We made a very good living doing this for many years until I developed very severe arthritis and degenerative joint disease. We are still trying to figure out what to do since I can barely ride at all any more.
Young prospects will not make you a dime. They will all lose money because of the reasons Boots gave. You cannot keep them long enough to get enough done with them. We have had such a good market for our breeding program that we could sell them, but training and selling ordinary young horses is a lost cause.
Your best market will be in 'flunk-outs'! Reining, cutting and even pleasure horse trainers have customers that pay big bucks for very well bred prospects. Three to six months into training they find that many (sometimes half or more) are not going to be good enough to be competitive. The honest trainers will tell the owners and these horses are sold for a lot less than the training in them without even considering the original purchase price. I have bought cutting bred horses with 6 months of training for around $2500.00. Some of these horses sold for $10,000.00 or more as yearlings. Some had been spurred and yanked around and it took a lot of re-training, but they had papers to kill for and conformation and still had more ability than junk prospects --- if they are sound. Flunk-out reiners are by far the best deal if you can find them.
Anytime anyone buys a flunk-out, you want to have access to that horse's Vet records. I would not touch one if the trainer and/or owner did not authorize me to contact their Vet and see what had been done with this horse by the Vet. Some of these horses make great mounted shooting horses, team sorting horses and the bigger ones make roping horses. If you join a local group of shooters or penners, you can sell every really broke horse you ride at a practice session. The same is true if you can team rope.

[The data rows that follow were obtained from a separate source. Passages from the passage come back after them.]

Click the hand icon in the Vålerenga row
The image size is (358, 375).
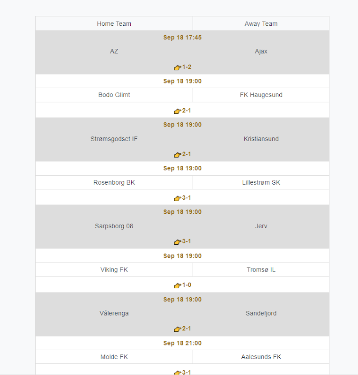177,329
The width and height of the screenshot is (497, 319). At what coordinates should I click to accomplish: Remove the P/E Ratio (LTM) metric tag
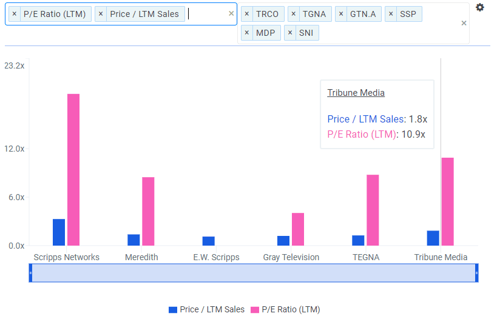point(15,13)
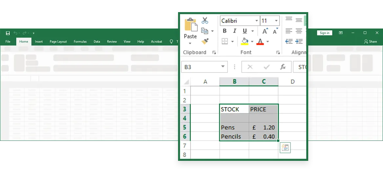The width and height of the screenshot is (383, 170).
Task: Click the Save icon in title bar
Action: click(8, 33)
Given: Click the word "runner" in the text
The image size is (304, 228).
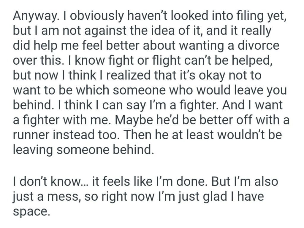Looking at the screenshot, I should (x=32, y=135).
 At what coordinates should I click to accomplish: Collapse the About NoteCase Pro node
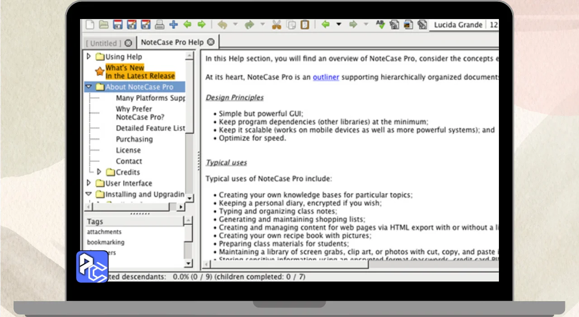click(89, 87)
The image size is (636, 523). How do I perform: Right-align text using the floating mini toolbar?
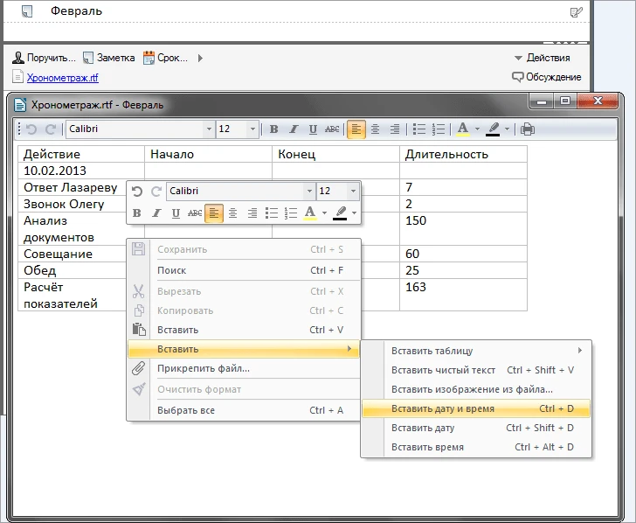pyautogui.click(x=252, y=213)
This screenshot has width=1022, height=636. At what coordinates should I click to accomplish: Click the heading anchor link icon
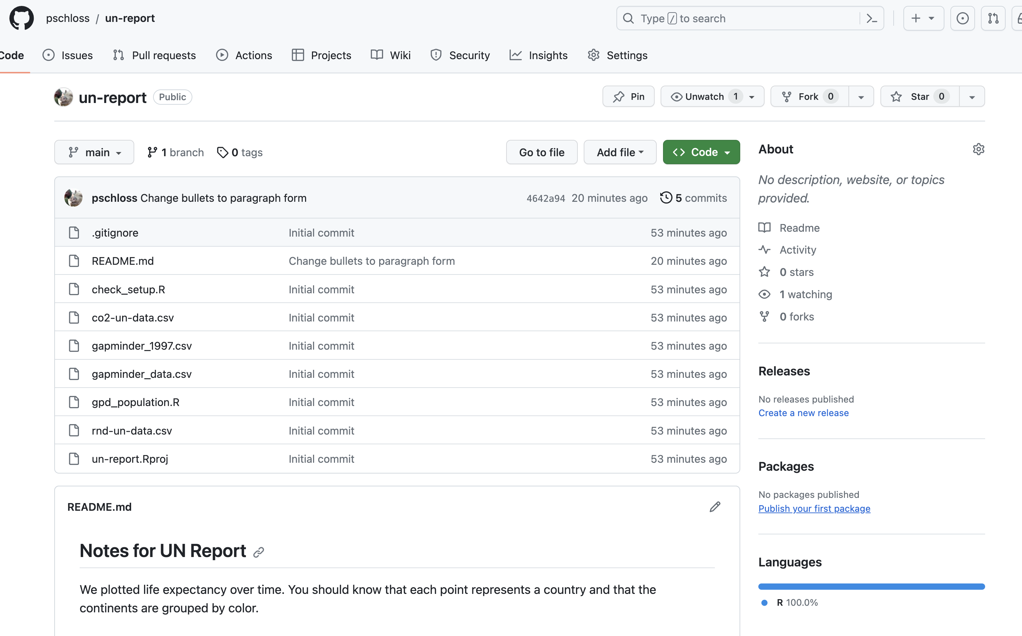259,552
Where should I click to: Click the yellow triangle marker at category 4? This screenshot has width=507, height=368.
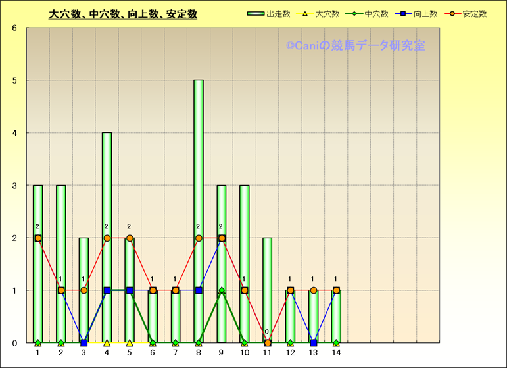(x=107, y=343)
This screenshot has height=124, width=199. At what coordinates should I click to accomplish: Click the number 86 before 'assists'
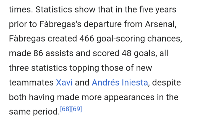[x=38, y=53]
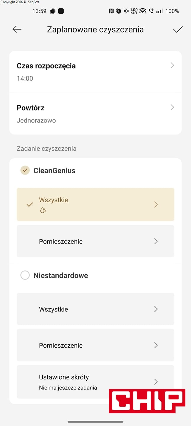Toggle the checked Wszystkie option in CleanGenius
The width and height of the screenshot is (191, 426).
pos(30,204)
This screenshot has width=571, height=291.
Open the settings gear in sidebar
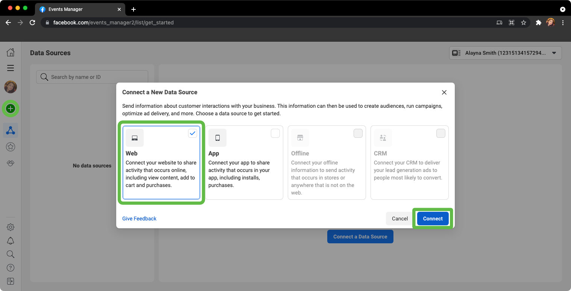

The next best prospects for trail horses and recreational riding horses are 5 - 8 year old spoiled horses or horses that people have turned out and lost interest in. Once you have the training in these horses straightened out, they are old enough for recreational riders to buy. These people WILL NOT buy young horses.
The market is good (and was even through the recession) for, what we call, 'Dummy-proof' horses. These are horses that any Dummy can get on and ride off. We figured out a long time ago that the people that can ride anything, do not have any money. The people with all of the money to buy anything they want to ride, cannot ride very well or at all. These people will not buy young horses, but they have all of the money.
If you do not want unhappy customers, insist that they come and ride 2 or 3 times, free of charge, under your supervision. Explain to them that horses only ride as good as they are ridden. Explain that horses are not mind readers and if they do not know how to ask properly and do not know how to release pressure placed on the horse, they will go downhill very quickly. Try to teach them to 'push' instead of 'pulling harder'. If you do not do this, most of the people that will pay a good price for a saddle horse will quickly mess it up and will tell everyone that it is your fault.